Your goal
Everything from the line with "This screenshot has" to the final line of the entries is to be set down exactly, except the pictures.

*** Material shown Section Begins ***

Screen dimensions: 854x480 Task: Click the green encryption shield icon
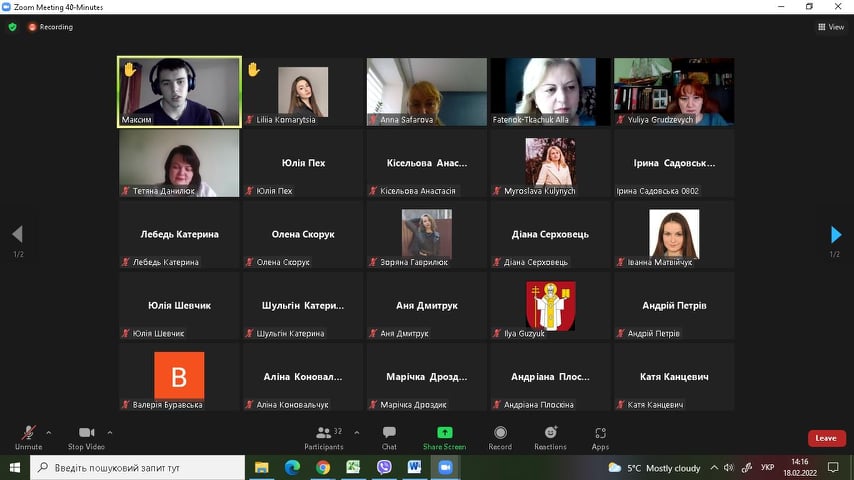(13, 27)
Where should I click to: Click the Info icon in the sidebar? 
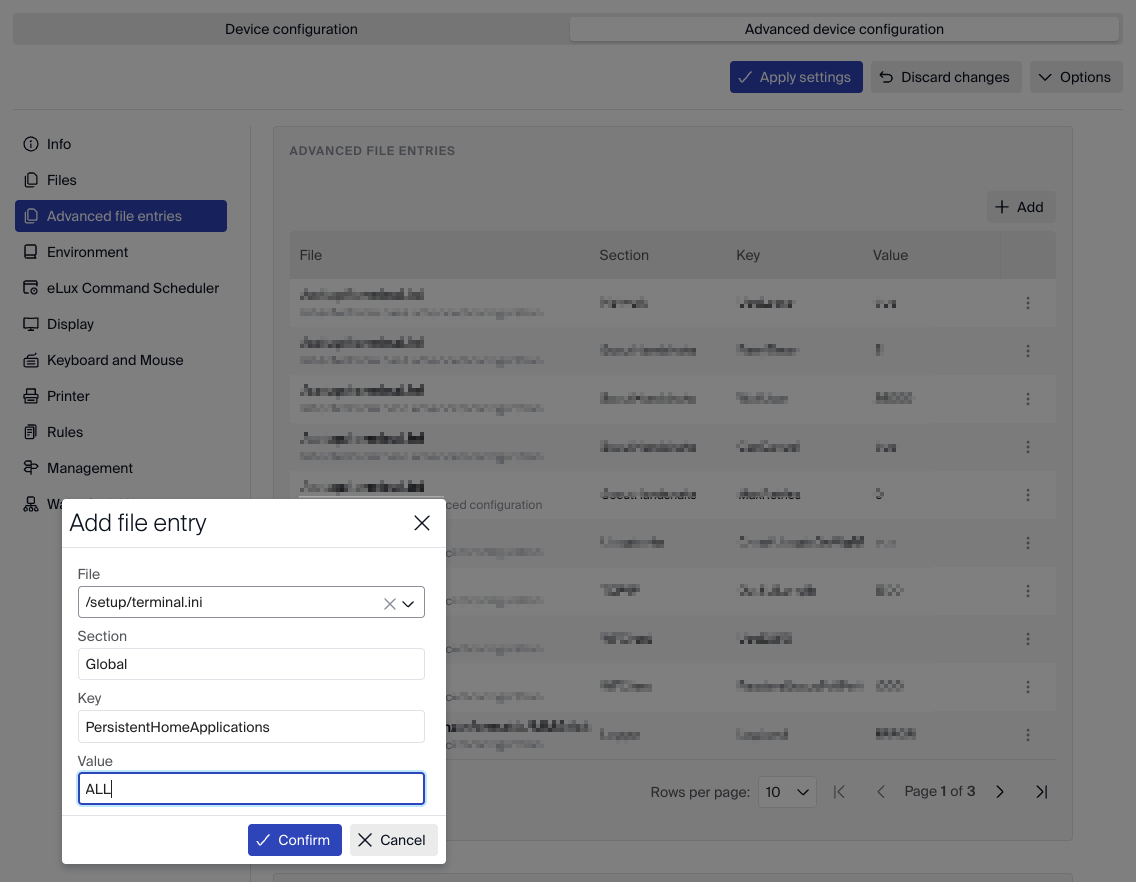[x=31, y=144]
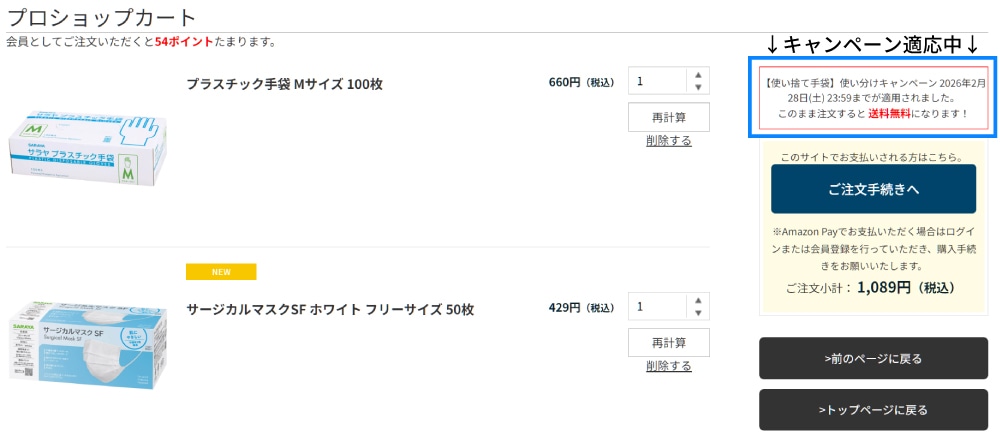The height and width of the screenshot is (435, 1000).
Task: Increase quantity of プラスチック手袋 with up arrow
Action: (698, 75)
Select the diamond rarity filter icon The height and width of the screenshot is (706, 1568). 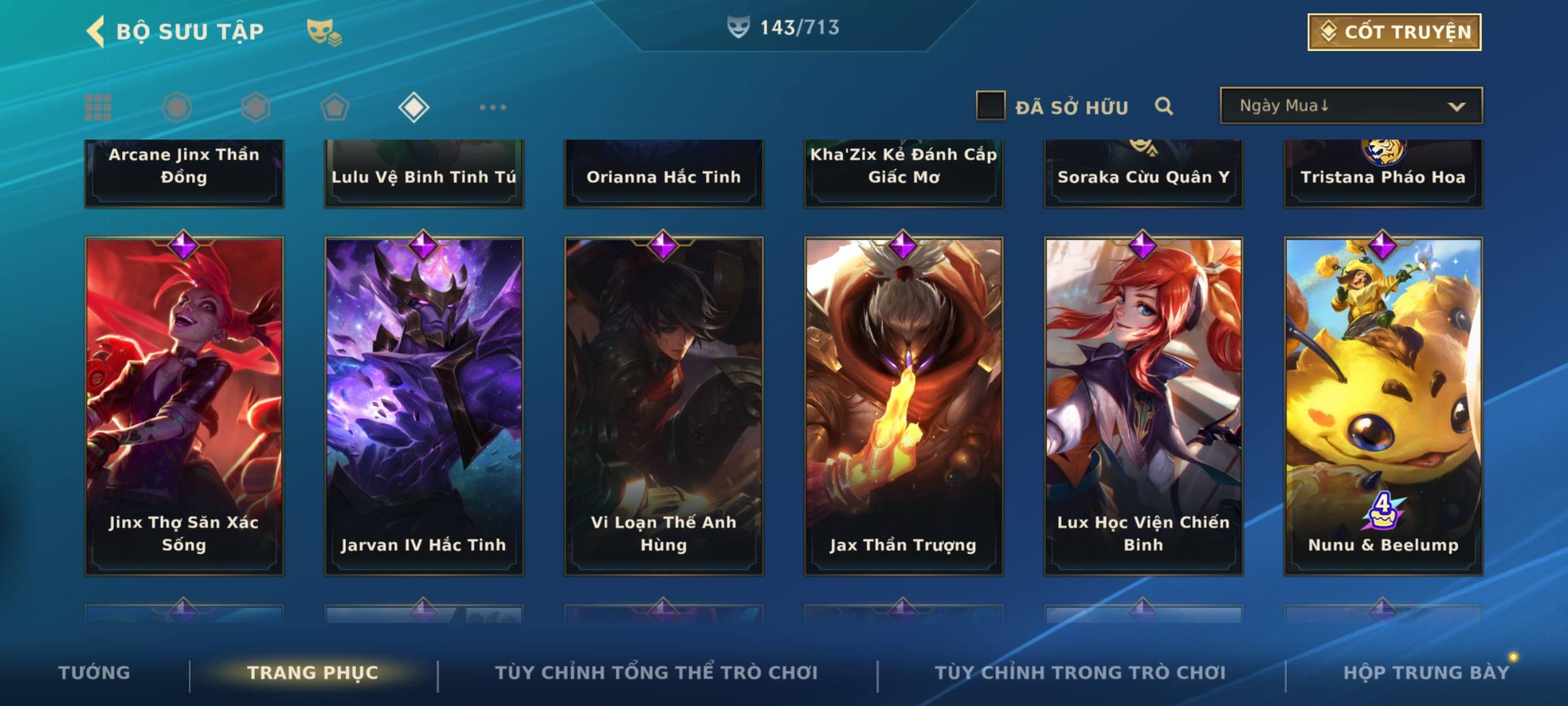[x=414, y=107]
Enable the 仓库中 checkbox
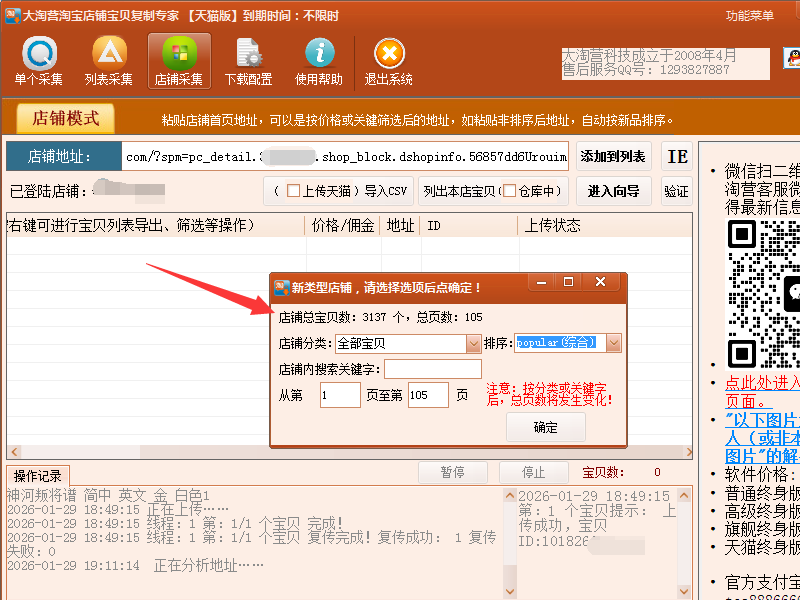800x600 pixels. tap(509, 191)
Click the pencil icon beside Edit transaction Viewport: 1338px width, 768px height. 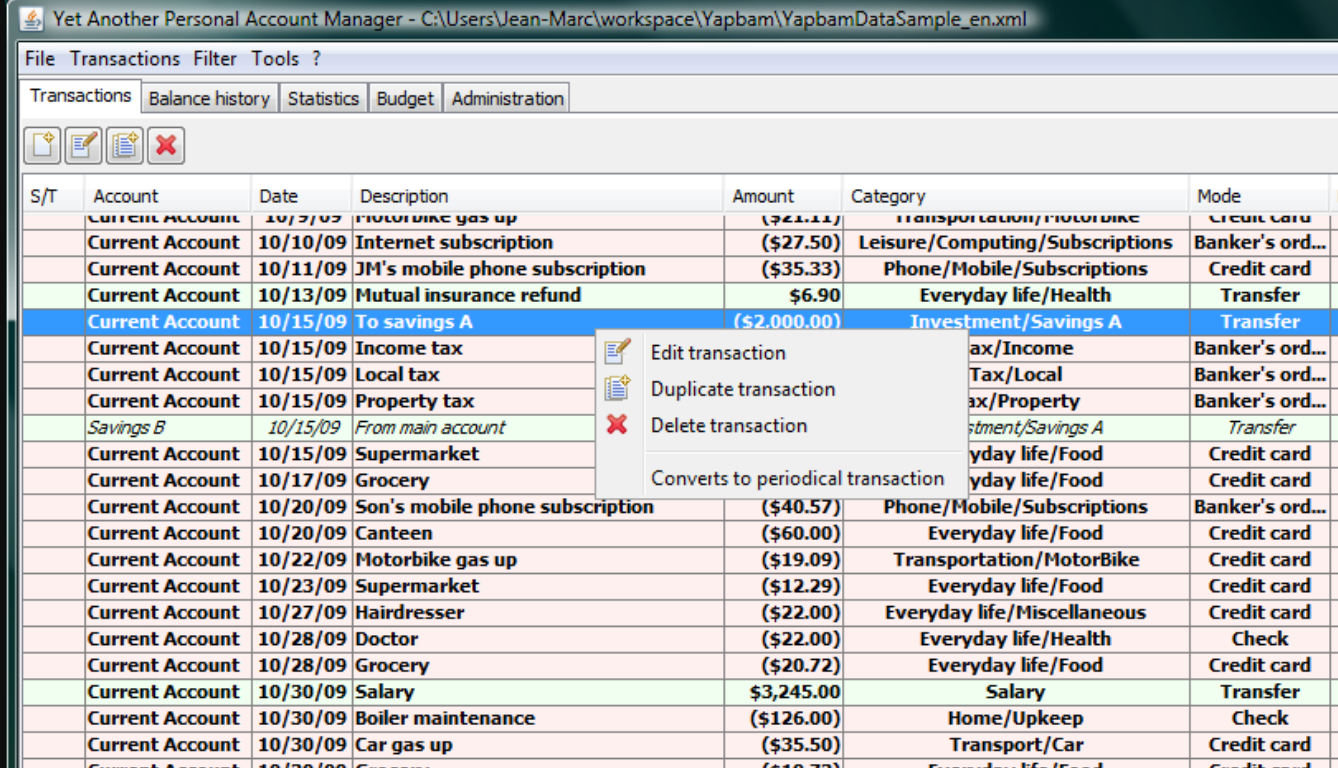point(618,352)
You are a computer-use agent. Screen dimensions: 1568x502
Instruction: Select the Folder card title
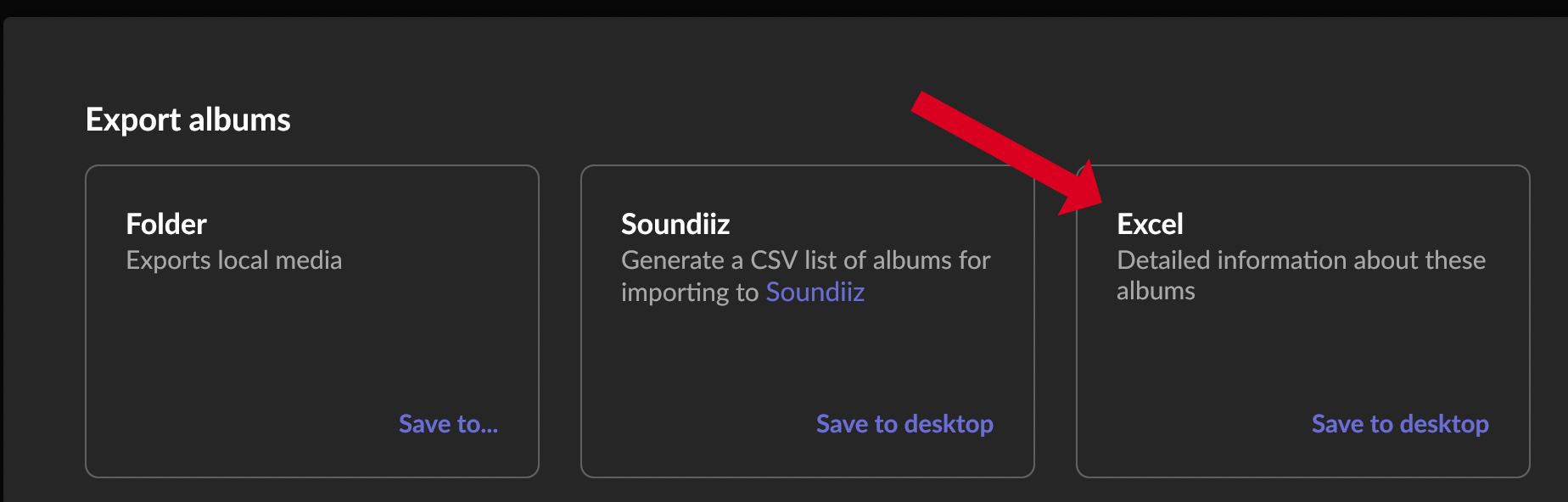coord(166,224)
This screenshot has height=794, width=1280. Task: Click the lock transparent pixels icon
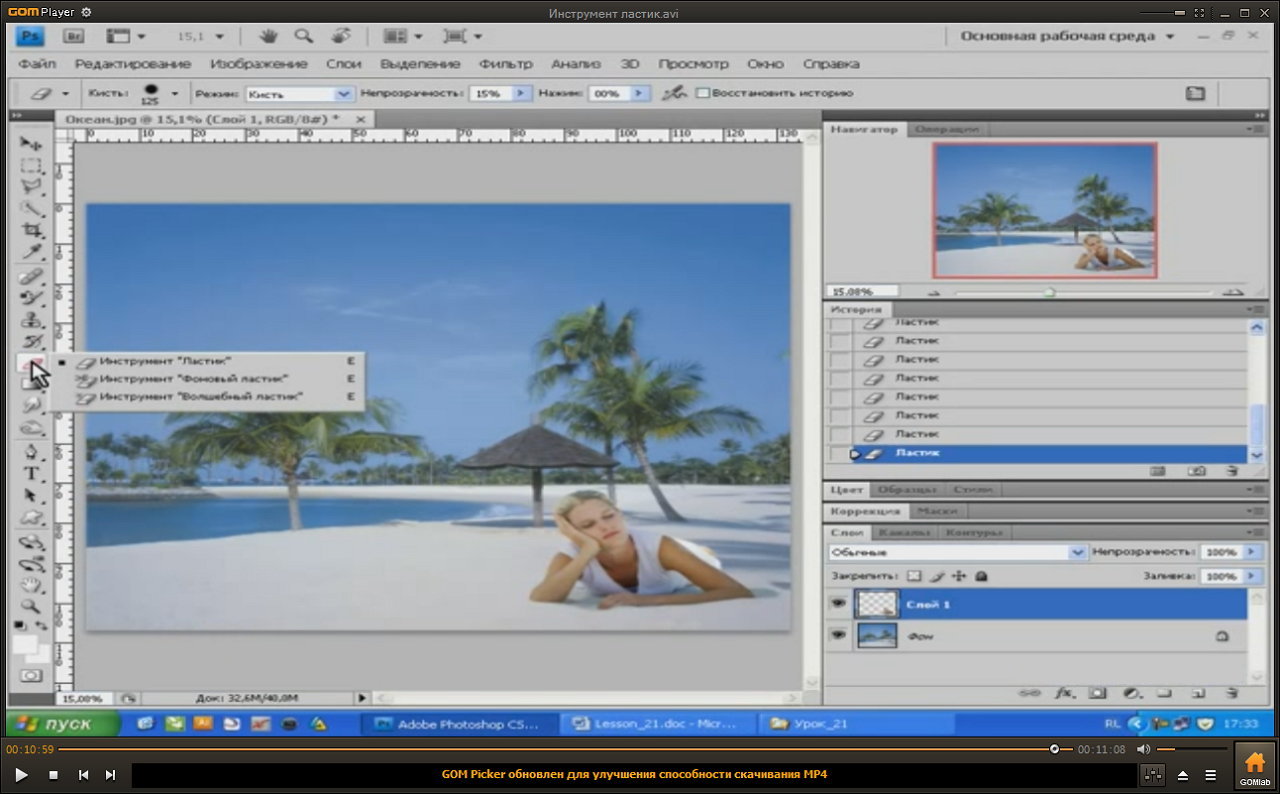coord(913,576)
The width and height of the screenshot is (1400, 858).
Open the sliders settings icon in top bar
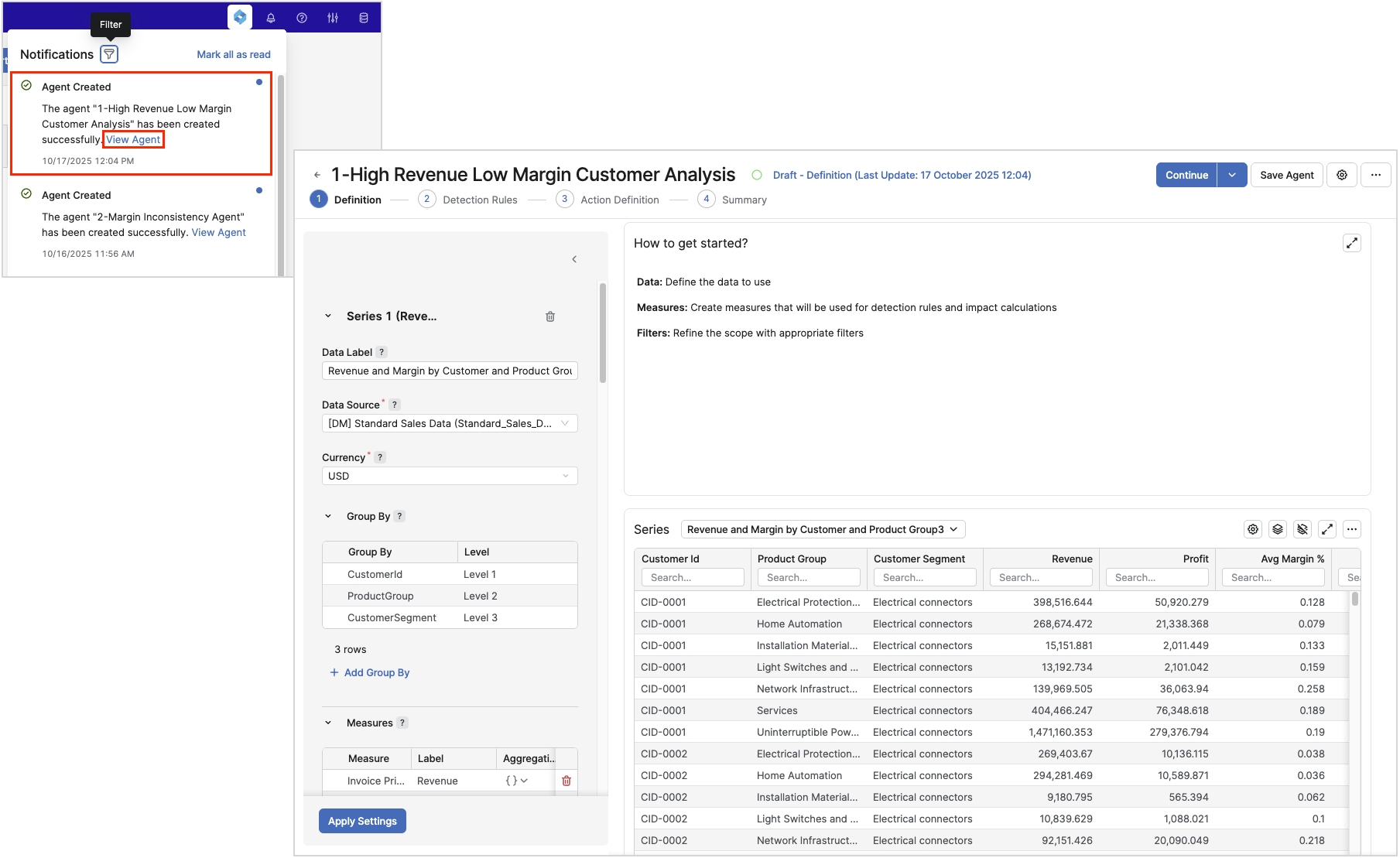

*** Material shown Section Ends ***

Solution for this task
This screenshot has height=794, width=1280. Task: Click the lock transparent pixels icon
coord(913,576)
The width and height of the screenshot is (1400, 858).
Open the sliders settings icon in top bar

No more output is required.